Farming BSF | Propagating Larvae Simply and Economicallyby Terry Green on 08/21/15
There is growing interest in the potential opportunity of commercially farming and harvesting Black Soldier fly (BSF) larvae as efficient and environmentally beneficial recyclers of waste, and as alternative high quality animal feedstocks, even though much work and research remains to be done for this goal to become a viable option (see Black Soldier Flies as Recyclers of Waste and Possible Livestock Feed). Farming BSF successfully on a commercial scale of any significance will depend very much on yields realized. It is known that larval yields harvested from food scrap, an abundant source of waste, depends principally upon the waste load rate (WLR) and waste processing footprint (see Scaling Up BSF Production | Theoretical and Practical Effect of BSF Bin Space Surface Area and Food Scrap Load Rate on Larval Yield).
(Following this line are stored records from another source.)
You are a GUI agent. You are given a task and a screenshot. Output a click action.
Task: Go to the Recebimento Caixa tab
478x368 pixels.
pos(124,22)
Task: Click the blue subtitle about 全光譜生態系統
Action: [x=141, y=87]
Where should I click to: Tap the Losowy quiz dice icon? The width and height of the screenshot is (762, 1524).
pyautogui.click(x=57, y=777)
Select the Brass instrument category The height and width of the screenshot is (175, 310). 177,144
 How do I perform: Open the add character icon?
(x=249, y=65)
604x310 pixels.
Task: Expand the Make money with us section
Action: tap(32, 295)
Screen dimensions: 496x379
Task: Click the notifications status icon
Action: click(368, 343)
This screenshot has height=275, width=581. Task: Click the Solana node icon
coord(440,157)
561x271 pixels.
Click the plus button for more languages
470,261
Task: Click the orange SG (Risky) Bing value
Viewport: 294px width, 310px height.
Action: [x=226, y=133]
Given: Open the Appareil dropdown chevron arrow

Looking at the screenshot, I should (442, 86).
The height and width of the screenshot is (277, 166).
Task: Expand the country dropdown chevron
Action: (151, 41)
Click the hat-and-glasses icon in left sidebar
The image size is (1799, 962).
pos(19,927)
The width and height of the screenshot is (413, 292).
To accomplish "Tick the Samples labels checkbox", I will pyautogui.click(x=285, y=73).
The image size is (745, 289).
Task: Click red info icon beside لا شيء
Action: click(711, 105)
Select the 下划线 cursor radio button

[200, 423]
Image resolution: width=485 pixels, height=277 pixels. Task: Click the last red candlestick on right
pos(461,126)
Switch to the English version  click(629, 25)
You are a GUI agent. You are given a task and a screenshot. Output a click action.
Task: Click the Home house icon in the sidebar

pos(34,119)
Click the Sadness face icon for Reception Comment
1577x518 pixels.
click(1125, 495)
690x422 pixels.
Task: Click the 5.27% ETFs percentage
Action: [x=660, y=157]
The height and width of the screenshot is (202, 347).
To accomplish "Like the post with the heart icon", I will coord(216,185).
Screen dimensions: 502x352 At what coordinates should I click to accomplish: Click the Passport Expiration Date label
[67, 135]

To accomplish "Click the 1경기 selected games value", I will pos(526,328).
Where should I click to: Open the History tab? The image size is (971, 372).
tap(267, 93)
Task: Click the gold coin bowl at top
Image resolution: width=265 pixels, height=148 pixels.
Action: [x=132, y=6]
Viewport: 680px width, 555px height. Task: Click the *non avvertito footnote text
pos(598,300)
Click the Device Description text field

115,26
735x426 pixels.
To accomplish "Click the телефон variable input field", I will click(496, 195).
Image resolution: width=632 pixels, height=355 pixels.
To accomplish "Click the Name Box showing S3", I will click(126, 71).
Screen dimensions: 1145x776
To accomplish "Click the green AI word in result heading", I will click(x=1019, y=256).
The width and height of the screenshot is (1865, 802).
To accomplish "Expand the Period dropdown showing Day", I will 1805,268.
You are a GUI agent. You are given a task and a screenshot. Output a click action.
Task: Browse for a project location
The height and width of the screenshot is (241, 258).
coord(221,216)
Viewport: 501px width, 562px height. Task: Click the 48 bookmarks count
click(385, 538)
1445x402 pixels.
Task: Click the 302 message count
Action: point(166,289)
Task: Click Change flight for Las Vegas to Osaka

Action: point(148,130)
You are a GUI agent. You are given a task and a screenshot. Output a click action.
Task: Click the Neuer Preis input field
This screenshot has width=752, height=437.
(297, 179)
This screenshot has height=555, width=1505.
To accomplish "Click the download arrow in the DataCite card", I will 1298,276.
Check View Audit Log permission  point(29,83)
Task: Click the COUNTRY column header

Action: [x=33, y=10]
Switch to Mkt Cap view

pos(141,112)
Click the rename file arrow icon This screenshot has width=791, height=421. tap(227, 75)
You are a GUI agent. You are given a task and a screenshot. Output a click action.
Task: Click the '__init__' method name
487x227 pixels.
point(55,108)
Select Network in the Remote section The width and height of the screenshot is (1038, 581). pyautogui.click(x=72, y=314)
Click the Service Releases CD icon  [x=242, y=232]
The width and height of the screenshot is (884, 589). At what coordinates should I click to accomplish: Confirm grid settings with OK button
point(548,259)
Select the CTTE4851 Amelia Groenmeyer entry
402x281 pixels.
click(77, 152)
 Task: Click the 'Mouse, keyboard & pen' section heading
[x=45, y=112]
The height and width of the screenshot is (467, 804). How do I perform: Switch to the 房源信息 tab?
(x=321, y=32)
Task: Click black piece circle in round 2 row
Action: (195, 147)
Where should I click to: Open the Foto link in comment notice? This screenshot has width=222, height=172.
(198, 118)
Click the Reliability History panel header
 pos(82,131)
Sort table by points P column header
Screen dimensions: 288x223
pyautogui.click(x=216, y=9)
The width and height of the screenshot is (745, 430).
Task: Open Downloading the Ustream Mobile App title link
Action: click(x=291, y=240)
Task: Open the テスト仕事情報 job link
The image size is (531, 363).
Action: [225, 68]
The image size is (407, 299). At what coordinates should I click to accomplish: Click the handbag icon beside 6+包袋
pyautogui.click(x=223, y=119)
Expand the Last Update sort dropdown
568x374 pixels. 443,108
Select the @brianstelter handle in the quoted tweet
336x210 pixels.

Other variables affecting the yield of larvae grown from waste include the average daily larval population feeding on the waste, and the nutritional quality of the waste. Larvae grow better and faster on food waste richer in nutritive value relative to animal manures, for example. This blog describes how to setup a simple and economical method for propagating larvae concerning scaling up BSF yields.
To better understand how the average daily population of larvae housed in a waste processing bin or trough affects harvest yield, consider what happens as the larval population increases. If you were to double the average number of larvae in your waste processing site, for example, you would realize a proportionate increase in the turnover rate of waste processed by the larvae, and a corresponding increase in larval yield accompanying the increase in the WLR made possible by increasing the number of larvae feeding and growing off of the waste. This underscores why it is important to maintain as high of a population of larvae as practical in maximizing larval yield.
BSF female adults, attracted to decaying waste, are not particularly adept in ensuring that their egg clutches are best positioned for the survival of new larvae emerging from the eggs they lay. They waste a lot of egg clutches depositing their fertilized eggs near but not in optimal locations that would ensure that all newborn larvae successfully find their way into waste processing bins and troughs used in farming BSF. Egg clutches laid too far away not uncommonly become desiccated before hatching. Eggs left in the open also occasionally become contaminated with fungi which destroy the eggs before larvae are able to hatch and crawl free from the egg clutches. These scenarios left unchecked markedly reduce the efficiency of a farming operation.
It is feasible however to entice adult female BSF to deposit their egg clutches in large numbers in confined egg incubator/hatching units, easily managed, readily available and assembled from discarded plastic food containers, which, after assembly, serve as protective incubators and hatcheries. Setting up a system for capturing larval eggs more efficiently and safeguarding newly hatched larvae from fungi and other predators pending their transfer to waste bins and troughs greatly improves the efficiency of the farming operation.
Larvae recovered using these units can be easily transferred to waste processing bins and troughs at will “round-robin” in ramping up the number of larvae processing and growing off of the waste.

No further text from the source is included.